Great photographs, and we only shoot great ones right, are arguably the result of creative vision, technical skill, and serendipity. Technique and technical skill is the left side of your brain in action. It is the rote familiarity with your camera that allows you to change settings based on your vision without having to think about it. It is knowing how to get the results your creative vision demands from your post processing software. Serendipity, on the other hand, is that gift we have no control over. It is that happy consequence we all are occasionally presented with just by being out there shooting.
Creative vision is the most important, ever changing, and most illusive ingredient that sets the exceptional photograph apart from the rest. Creative vision is seeing in your mind’s eye the perfect version, the final print, of what is before you and your camera lens. It is the right side of your brain at work creating your vision. The process elicits the left side of the brain to aide in the operation by, without consciously thinking, adjust camera settings, bracketing, etc. If Lady Serendipity happens to be present, so much the better; more excitement for your creative process.
To some extent creative vision is a gift or talent, but I also believe it can be learned and honed. Experience is a great teacher. Shoot images that you feel passionate about. Be aware of what your vision is seeing and try to achieve it in the final print. If it doesn’t measure up, and it often won’t, try to understand what happened and learn from the experience. Be a student of the work of other photographers you admire. Don’t try to copy their style, but try to understand what their thought process was and learn from their work.
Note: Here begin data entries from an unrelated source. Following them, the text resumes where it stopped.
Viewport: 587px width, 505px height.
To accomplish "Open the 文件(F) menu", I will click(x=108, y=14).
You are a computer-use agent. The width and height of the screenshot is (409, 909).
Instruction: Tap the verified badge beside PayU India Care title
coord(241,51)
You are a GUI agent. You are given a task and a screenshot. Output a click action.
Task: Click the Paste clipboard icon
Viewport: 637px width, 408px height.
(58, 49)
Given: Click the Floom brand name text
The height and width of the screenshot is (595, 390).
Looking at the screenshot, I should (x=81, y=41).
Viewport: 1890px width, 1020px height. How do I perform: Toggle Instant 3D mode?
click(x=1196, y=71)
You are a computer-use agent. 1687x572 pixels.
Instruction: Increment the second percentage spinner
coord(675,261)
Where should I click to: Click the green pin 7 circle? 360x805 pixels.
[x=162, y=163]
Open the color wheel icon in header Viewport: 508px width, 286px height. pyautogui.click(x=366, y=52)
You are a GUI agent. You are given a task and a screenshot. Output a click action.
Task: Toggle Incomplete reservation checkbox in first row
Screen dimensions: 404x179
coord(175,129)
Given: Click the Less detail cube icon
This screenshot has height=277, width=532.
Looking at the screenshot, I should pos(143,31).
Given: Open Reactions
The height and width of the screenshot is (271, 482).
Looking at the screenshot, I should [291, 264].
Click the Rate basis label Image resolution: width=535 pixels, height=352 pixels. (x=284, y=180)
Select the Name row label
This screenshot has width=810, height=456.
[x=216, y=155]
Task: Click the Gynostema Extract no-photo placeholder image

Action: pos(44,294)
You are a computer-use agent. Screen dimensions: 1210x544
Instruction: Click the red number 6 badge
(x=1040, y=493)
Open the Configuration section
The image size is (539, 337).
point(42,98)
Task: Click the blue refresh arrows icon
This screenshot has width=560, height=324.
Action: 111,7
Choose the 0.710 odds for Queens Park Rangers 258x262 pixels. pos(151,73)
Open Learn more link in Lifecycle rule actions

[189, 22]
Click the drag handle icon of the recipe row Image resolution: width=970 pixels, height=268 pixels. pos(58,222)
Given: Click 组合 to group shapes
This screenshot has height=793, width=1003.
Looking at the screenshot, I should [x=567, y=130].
Our creative vision is without bounds in our imagination, but is at the same time bounded by the rectangular frame of out camera’s viewfinder. The frame is our canvas and we paint with light, shape, and color all within a fraction of a second. There almost certainly will be a difference in what our creative vision sees and what the camera sees and records. In our mind’s eye, we see an idealized, final version of what our eyes see and our camera records. By mastering both photographic and digital darkroom technique, we can come ever closer to satisfying our creative vision.
Give your creativity room to run. Nurture and challenge it and encourage it to evolve.